Currently, popular, non-surgical anti-aging products include a range of topicals, metabolic supplements, and procedures. Topical products typically deliver antioxidants to neutralize free radical production from environmentally induced cell damage, improve moisturization and collagen production to restore the barrier between the environment and the skin, and increase cell turnover to remove pollutants that could contribute to cell injury (Figure 4) (69, 70). At the molecular level, antioxidants combat oxidative stress by neutralizing reactive oxygen species (ROS), which are byproducts of ultraviolet radiation, pollution, and metabolic processes that accelerate skin aging. Excessive ROS disrupt mitochondrial function, DNA integrity, and cellular membranes, leading to fibroblast senescence and impaired collagen synthesis (35, 71). Endogenous antioxidant systems including superoxide dismutase (SOD), catalase, and glutathione peroxidase work in tandem with exogenous antioxidants like vitamin C, vitamin E, and polyphenols to restore redox homeostasis (70, 72, 73). Activation of the Nrf2–ARE (antioxidant response element) signaling pathway is central to this process, triggering transcription of cytoprotective genes that reduce inflammation and support tissue repair (74). Furthermore, antioxidants enhance moisturization by stabilizing the skin barrier and boost collagen production by upregulating procollagen gene expression and inhibiting matrix metalloproteinases (MMPs), which degrade collagen during oxidative stress (75). These mechanisms collectively improve skin elasticity and hydration, key targets in regenerative anti-aging therapies.

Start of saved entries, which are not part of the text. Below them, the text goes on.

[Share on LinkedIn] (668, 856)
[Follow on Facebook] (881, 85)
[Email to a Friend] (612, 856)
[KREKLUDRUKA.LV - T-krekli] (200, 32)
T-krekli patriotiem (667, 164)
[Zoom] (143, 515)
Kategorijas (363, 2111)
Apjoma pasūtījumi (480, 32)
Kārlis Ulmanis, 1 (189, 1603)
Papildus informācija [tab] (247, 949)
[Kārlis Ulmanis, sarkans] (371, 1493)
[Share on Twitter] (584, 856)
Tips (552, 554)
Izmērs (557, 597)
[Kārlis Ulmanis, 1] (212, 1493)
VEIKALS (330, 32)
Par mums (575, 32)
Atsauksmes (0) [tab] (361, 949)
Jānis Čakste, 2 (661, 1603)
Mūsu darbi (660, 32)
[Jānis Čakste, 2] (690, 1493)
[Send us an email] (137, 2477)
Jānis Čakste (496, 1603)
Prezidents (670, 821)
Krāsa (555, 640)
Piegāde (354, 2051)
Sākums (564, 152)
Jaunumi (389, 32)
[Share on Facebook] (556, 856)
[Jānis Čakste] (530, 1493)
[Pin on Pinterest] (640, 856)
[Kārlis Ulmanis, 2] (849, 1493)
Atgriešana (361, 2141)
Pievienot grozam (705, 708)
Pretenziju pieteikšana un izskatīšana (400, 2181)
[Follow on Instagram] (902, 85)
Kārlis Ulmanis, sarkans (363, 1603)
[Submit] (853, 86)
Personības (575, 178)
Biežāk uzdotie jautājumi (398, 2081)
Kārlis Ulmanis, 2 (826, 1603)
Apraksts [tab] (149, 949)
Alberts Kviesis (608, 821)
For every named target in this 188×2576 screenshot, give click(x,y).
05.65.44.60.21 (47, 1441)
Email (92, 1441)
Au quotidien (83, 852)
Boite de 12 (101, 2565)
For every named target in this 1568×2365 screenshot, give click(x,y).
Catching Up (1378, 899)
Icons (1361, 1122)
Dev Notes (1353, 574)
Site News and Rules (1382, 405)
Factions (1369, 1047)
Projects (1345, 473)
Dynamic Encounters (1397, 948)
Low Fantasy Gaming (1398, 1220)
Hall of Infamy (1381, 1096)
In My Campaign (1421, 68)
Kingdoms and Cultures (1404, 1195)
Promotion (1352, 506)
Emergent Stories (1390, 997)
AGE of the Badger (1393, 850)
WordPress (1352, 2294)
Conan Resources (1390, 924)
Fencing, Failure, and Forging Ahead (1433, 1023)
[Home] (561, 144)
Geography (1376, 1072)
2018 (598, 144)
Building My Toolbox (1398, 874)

Figure 4. Mechanisms of anti-aging products that contribute to eliminating cellular mechanisms of aging. Created with http://BioRender.com.
Ultrasound technologies and laser therapies work by triggering a controlled wound-healing response so that collagen production, tissue remodeling, and cellular metabolism can be activated. Common supplements, like fish oil, lipoic acid, metformin, and nicotinamide mononucleotide work by reducing oxidative cellular injury.
Many surgical procedures performed to reduce signs of aging work to reverse visible damage at the macroscopic level rather than the cellular. Popular procedures performed on adult skin include brow or forehead lifts, blepharoplasty to reduce droopy eyelids, injectable facial fillers, and anti-wrinkle injectables such as Botox and laser skin resurfacing. Therefore, the utility of surgical procedures in anti-aging may be limited to cosmetic and physical alterations rather than targeting and preventing aging at a cellular level.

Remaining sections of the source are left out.